───── Source ─────

Experimental setup consisting of a HeNe laser, a chopper operating at 2.78 kHz, polarizing elements for the light incident on the sample, a variable-wave plate, a photoelastic modulator operating at 50 kHz, a linear polarizer, a photodetector and a lock-in amplifier. The degree of polarization with no sample present was 1.0001.

A Stokes vector, S, contains four elements that completely describe the polarization state of the light: I is the total intensity, Q and U describe the linearly polarized components, and V describes the circularly polarized component of the light collected. The individual elements of a Stokes vector that describe the light exiting the sample, defined as S _sample , can be isolated from the signal measured using Mueller calculus to model the system.

$${\mathbf{\text{S}}}_{\text{sample}}=\left[\begin{array}{c}\hfill {\mathit{I}}_{\text{sample}}\hfill \\ \hfill {\mathit{Q}}_{\text{sample}}\hfill \\ \hfill {\mathit{U}}_{\text{sample}}\hfill \\ \hfill {\mathit{V}}_{\text{sample}}\hfill \end{array}\right]\text{.}$$

Each element in the analysis section of the system can be represented as a 4×4 Mueller matrix. The light incident on the analysis section is simply S _sample . By multiplying S _sample with each matrix element in the system, the polarization properties of the light incident on the detector can be described in terms of another Stokes vector, S _detector . The Mueller calculus for the system is

Eq. (1)

$${\mathbf{\text{S}}}_{\text{detector}}={\mathbf{\text{S}}}_{\text{sample}}\mathbf{\cdot }\mathbf{[}\text{VWP}\mathbf{]}\mathbf{\cdot }[\text{PEM}]\mathbf{\cdot }[\text{LP}]\text{,}$$

where the individual matrices for the VWP, PEM, and LP are taken from the literature.^{9 10} The first element in S _detector , I _detector , is the total light intensity measured by the photodetector and is

Eq. (2)

─────

** Problems to solve **
**a.** Decide whether each statement below agrees with the polarimetry text. Answer yes or no for each, and quote the words of the text that settle it: (i) The chopper operates at 50 kHz. (ii) Q and U describe the linearly polarized components of the light. (iii) Each element in the analysis section can be represented as a 3×3 matrix.
**b.** Translate this sentence from the polarimetry text into French: "Each element in the analysis section of the system can be represented as a 4×4 Mueller matrix."
**c.** Pick up the polarimetry text after its final line and continue it.

───── Supplied information ─────

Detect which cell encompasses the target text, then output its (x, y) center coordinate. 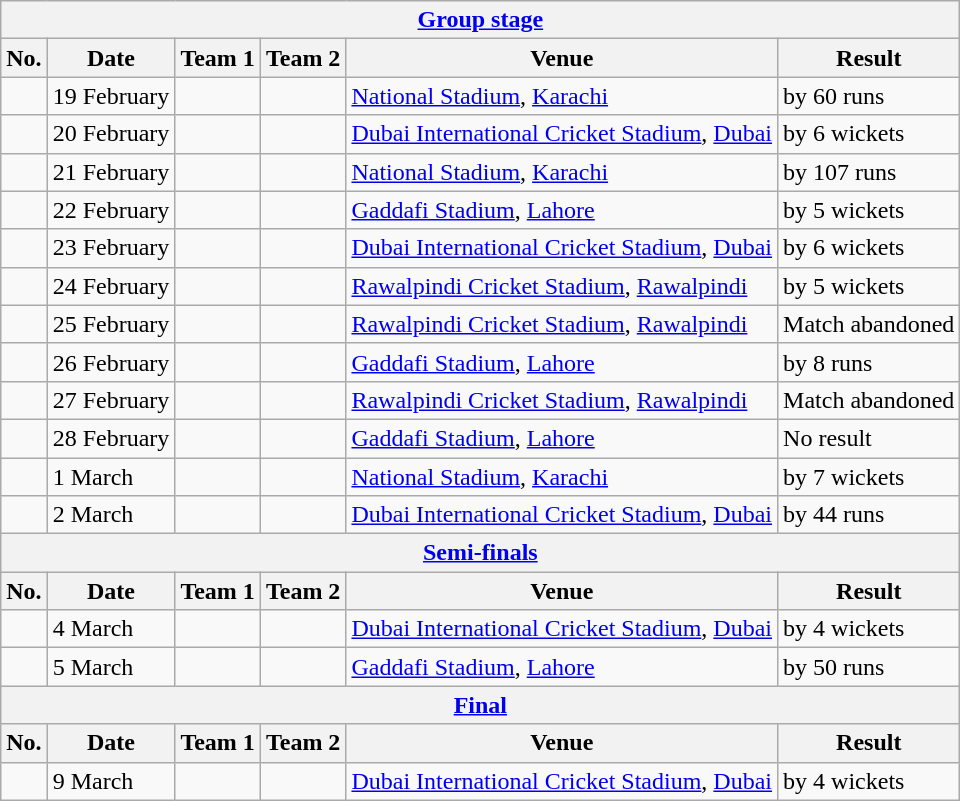
No result (869, 438)
by 50 runs (869, 667)
5 March (111, 667)
by 8 runs (869, 362)
27 February (111, 400)
28 February (111, 438)
4 March (111, 629)
22 February (111, 210)
1 March (111, 477)
by 107 runs (869, 172)
23 February (111, 248)
26 February (111, 362)
20 February (111, 134)
25 February (111, 324)
2 March (111, 515)
9 March (111, 781)
by 44 runs (869, 515)
by 7 wickets (869, 477)
19 February (111, 96)
by 60 runs (869, 96)
24 February (111, 286)
21 February (111, 172)
Group stage (480, 20)
Final (480, 705)
Semi-finals (480, 553)
From the cell containing the given text, extract its center point as (x, y) coordinate. 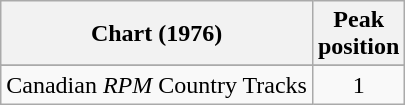
Canadian RPM Country Tracks (157, 85)
1 (358, 85)
Peakposition (358, 34)
Chart (1976) (157, 34)
Determine the [x, y] coordinate at the center of the cell enclosing the given text.  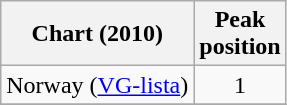
Chart (2010) [98, 34]
Norway (VG-lista) [98, 85]
Peak position [240, 34]
1 [240, 85]
Detect which cell encompasses the target text, then output its [X, Y] center coordinate. 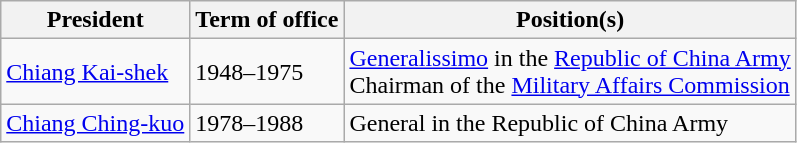
1948–1975 [267, 72]
Term of office [267, 20]
General in the Republic of China Army [570, 123]
1978–1988 [267, 123]
Position(s) [570, 20]
Chiang Ching-kuo [96, 123]
Generalissimo in the Republic of China ArmyChairman of the Military Affairs Commission [570, 72]
Chiang Kai-shek [96, 72]
President [96, 20]
Return [x, y] of the center of cell containing provided text 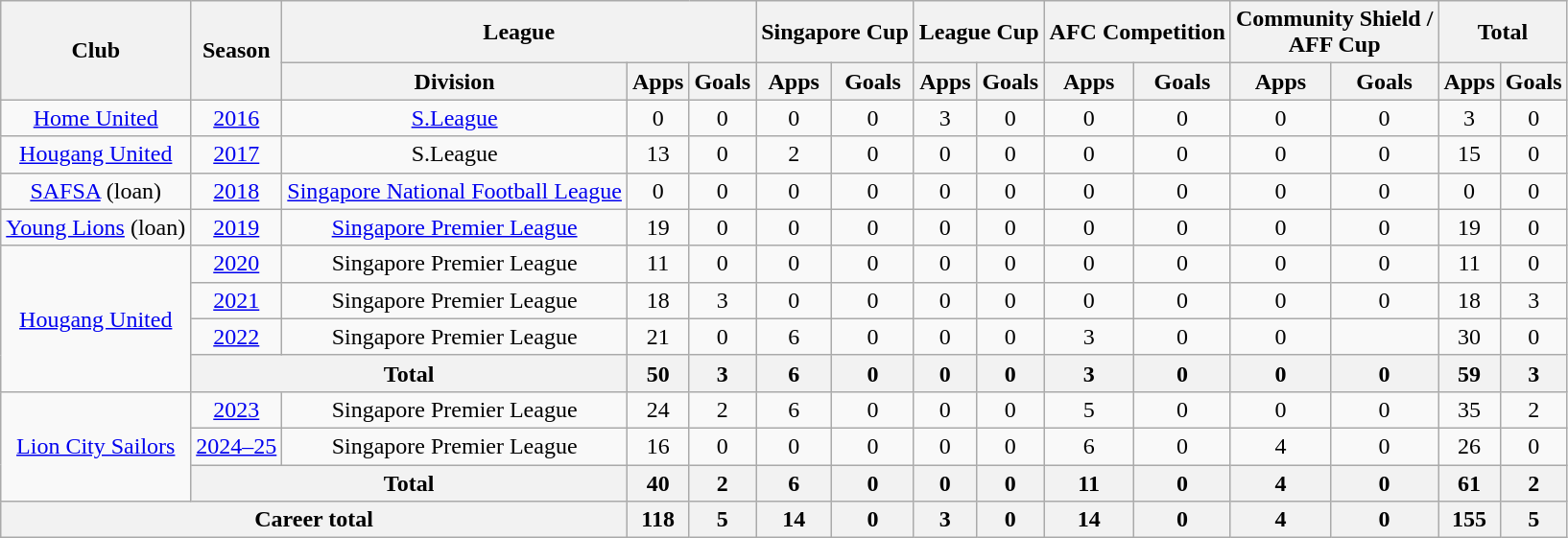
15 [1469, 154]
2023 [236, 410]
13 [657, 154]
155 [1469, 520]
AFC Competition [1137, 33]
2020 [236, 264]
Lion City Sailors [96, 446]
Season [236, 50]
30 [1469, 337]
2019 [236, 227]
21 [657, 337]
24 [657, 410]
35 [1469, 410]
Community Shield / AFF Cup [1334, 33]
61 [1469, 483]
2017 [236, 154]
Singapore National Football League [455, 191]
Division [455, 82]
2024–25 [236, 446]
59 [1469, 373]
Career total [315, 520]
118 [657, 520]
League Cup [979, 33]
Young Lions (loan) [96, 227]
2022 [236, 337]
League [519, 33]
16 [657, 446]
26 [1469, 446]
Singapore Cup [835, 33]
2016 [236, 118]
SAFSA (loan) [96, 191]
2018 [236, 191]
Club [96, 50]
50 [657, 373]
40 [657, 483]
Home United [96, 118]
2021 [236, 300]
From the cell containing the given text, extract its center point as [X, Y] coordinate. 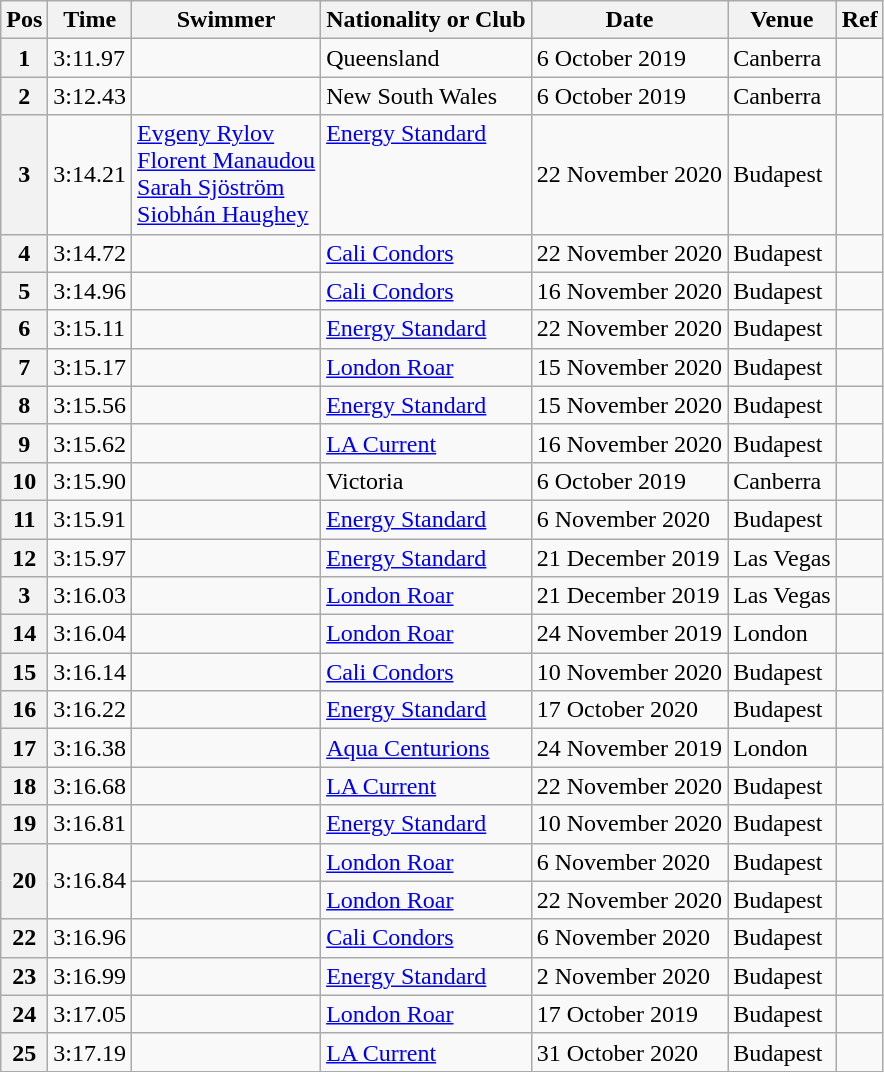
9 [24, 443]
3:14.96 [90, 291]
2 November 2020 [629, 976]
11 [24, 519]
23 [24, 976]
Victoria [426, 481]
18 [24, 786]
3:14.21 [90, 174]
Queensland [426, 58]
25 [24, 1052]
15 [24, 672]
17 October 2020 [629, 710]
3:16.99 [90, 976]
3:15.11 [90, 329]
Ref [860, 20]
Venue [782, 20]
3:16.22 [90, 710]
16 [24, 710]
3:15.56 [90, 405]
3:16.81 [90, 824]
17 October 2019 [629, 1014]
Nationality or Club [426, 20]
17 [24, 748]
3:15.62 [90, 443]
3:15.97 [90, 557]
6 [24, 329]
1 [24, 58]
3:15.91 [90, 519]
3:16.03 [90, 596]
Pos [24, 20]
3:16.84 [90, 881]
New South Wales [426, 96]
3:12.43 [90, 96]
4 [24, 253]
3:17.05 [90, 1014]
3:16.68 [90, 786]
3:11.97 [90, 58]
12 [24, 557]
3:14.72 [90, 253]
2 [24, 96]
14 [24, 634]
Aqua Centurions [426, 748]
19 [24, 824]
3:15.90 [90, 481]
7 [24, 367]
5 [24, 291]
Time [90, 20]
8 [24, 405]
3:16.04 [90, 634]
20 [24, 881]
22 [24, 938]
31 October 2020 [629, 1052]
Date [629, 20]
10 [24, 481]
24 [24, 1014]
3:17.19 [90, 1052]
3:16.14 [90, 672]
3:15.17 [90, 367]
Evgeny RylovFlorent ManaudouSarah SjöströmSiobhán Haughey [226, 174]
3:16.96 [90, 938]
3:16.38 [90, 748]
Swimmer [226, 20]
Search for the cell housing the specified text and yield its (X, Y) center coordinate. 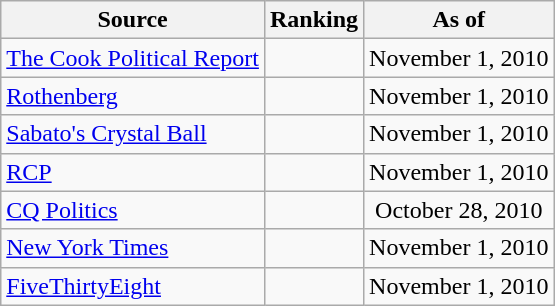
Rothenberg (133, 96)
New York Times (133, 248)
Source (133, 20)
Sabato's Crystal Ball (133, 134)
October 28, 2010 (459, 210)
As of (459, 20)
RCP (133, 172)
The Cook Political Report (133, 58)
Ranking (314, 20)
FiveThirtyEight (133, 286)
CQ Politics (133, 210)
Find where the given text appears and provide that cell's center as (x, y) coordinate. 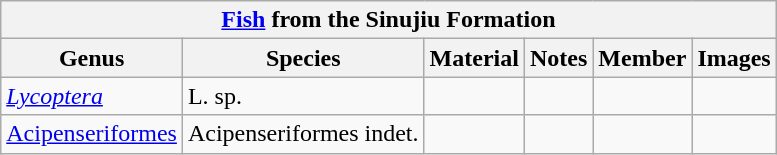
Notes (558, 58)
Lycoptera (92, 96)
L. sp. (303, 96)
Member (642, 58)
Material (474, 58)
Acipenseriformes indet. (303, 134)
Images (734, 58)
Acipenseriformes (92, 134)
Fish from the Sinujiu Formation (389, 20)
Genus (92, 58)
Species (303, 58)
Search for the cell housing the specified text and yield its [x, y] center coordinate. 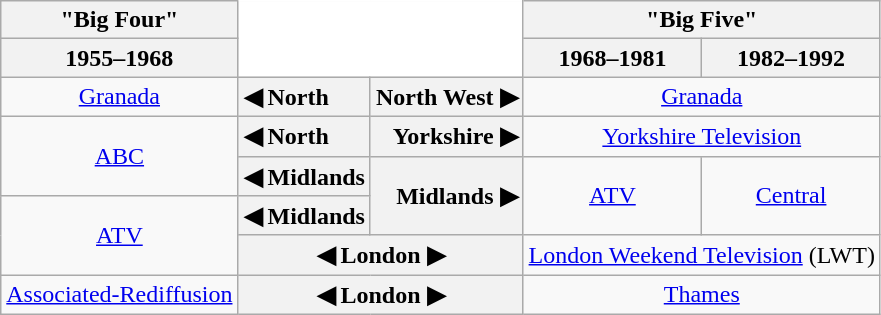
Thames [702, 295]
"Big Five" [702, 20]
Yorkshire ▶ [446, 136]
London Weekend Television (LWT) [702, 255]
Yorkshire Television [702, 136]
1982–1992 [792, 58]
"Big Four" [120, 20]
Central [792, 196]
Associated-Rediffusion [120, 295]
Midlands ▶ [446, 196]
ABC [120, 156]
1968–1981 [612, 58]
North West ▶ [446, 97]
1955–1968 [120, 58]
Output the [X, Y] coordinate of the center of the cell containing the given text.  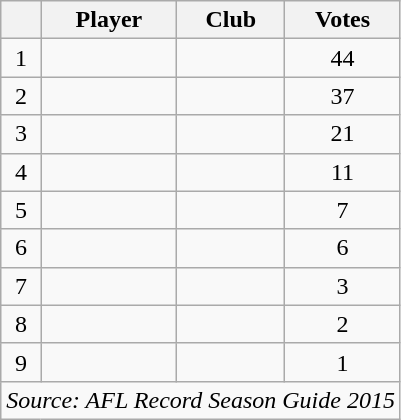
Player [109, 20]
11 [343, 172]
8 [21, 324]
37 [343, 96]
9 [21, 362]
44 [343, 58]
Votes [343, 20]
21 [343, 134]
4 [21, 172]
Club [231, 20]
Source: AFL Record Season Guide 2015 [201, 400]
5 [21, 210]
Locate the cell with the specified text and output its (x, y) center coordinate. 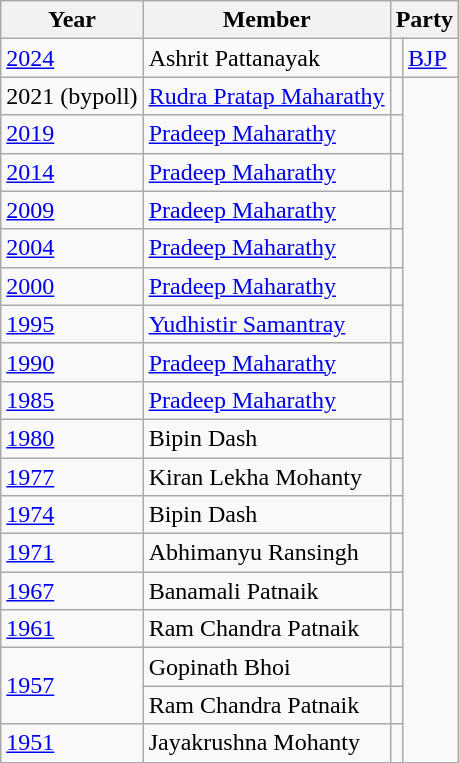
1961 (72, 629)
Kiran Lekha Mohanty (266, 477)
Ashrit Pattanayak (266, 58)
1957 (72, 686)
Banamali Patnaik (266, 591)
1990 (72, 362)
Yudhistir Samantray (266, 324)
2014 (72, 172)
1951 (72, 743)
BJP (431, 58)
2009 (72, 210)
2024 (72, 58)
2021 (bypoll) (72, 96)
Member (266, 20)
1977 (72, 477)
Year (72, 20)
2004 (72, 248)
1974 (72, 515)
1980 (72, 438)
1967 (72, 591)
2000 (72, 286)
1995 (72, 324)
1971 (72, 553)
2019 (72, 134)
Rudra Pratap Maharathy (266, 96)
Jayakrushna Mohanty (266, 743)
Abhimanyu Ransingh (266, 553)
Party (424, 20)
Gopinath Bhoi (266, 667)
1985 (72, 400)
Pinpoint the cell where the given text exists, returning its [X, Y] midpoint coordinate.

─────

** Results of the tasks **
**a.**
(i) No: "a chopper operating at 2.78 kHz"
(ii) Yes: "Q and U describe the linearly polarized components"
(iii) No: "can be represented as a 4×4 Mueller matrix"

**b.** Chaque élément de la section d'analyse du système peut être représenté par une matrice de Mueller 4×4.

**c.**
$$\begin{array}{ccc}{\mathit{I}}_{\text{detector}}\hfill & =\hfill & \frac{1}{2}\{{\mathit{I}}_{\text{sample}}+{\mathit{Q}}_{\text{sample}}\text{sin}\Delta \text{sin}[{\delta }_0\text{cos}(\omega t)]\hfill \\ \hfill & \hfill & +{\mathit{U}}_{\text{sample}}\text{cos}[{\delta }_0\text{cos}(\omega t)]\hfill \\ \hfill & \hfill & +{\mathit{V}}_{\text{sample}}\text{cos}\Delta \text{sin}[{\delta }_0\text{cos}(\omega t)]\}\text{,}\hfill \end{array}$$

where Δ and δ=δ₀ cos(ωt) were defined earlier as the retardances of the VWP and PEM, respectively. Equation (2) can be simplified to isolate the individual elements of S _sample , (i.e., Q _sample , U _sample , and V _sample ) by setting the VWP retardance to Δ=0° and 90° [Eqs. (3) and (4), respectively],

Eq. (3)

$$\begin{array}{ccc}{\mathit{I}}_{\text{detector},\Delta =0°}\hfill & =\hfill & \frac{1}{2}\{{\mathit{I}}_{\text{sample}}+{\mathit{U}}_{\text{sample}}\text{cos}[{\delta }_0\text{cos}(\omega t)]\hfill \\ \hfill & \hfill & +{\mathit{V}}_{\text{sample}}\text{sin}[{\delta }_0\text{cos}(\omega t)]\}\text{,}\hfill \end{array}$$

Eq. (4)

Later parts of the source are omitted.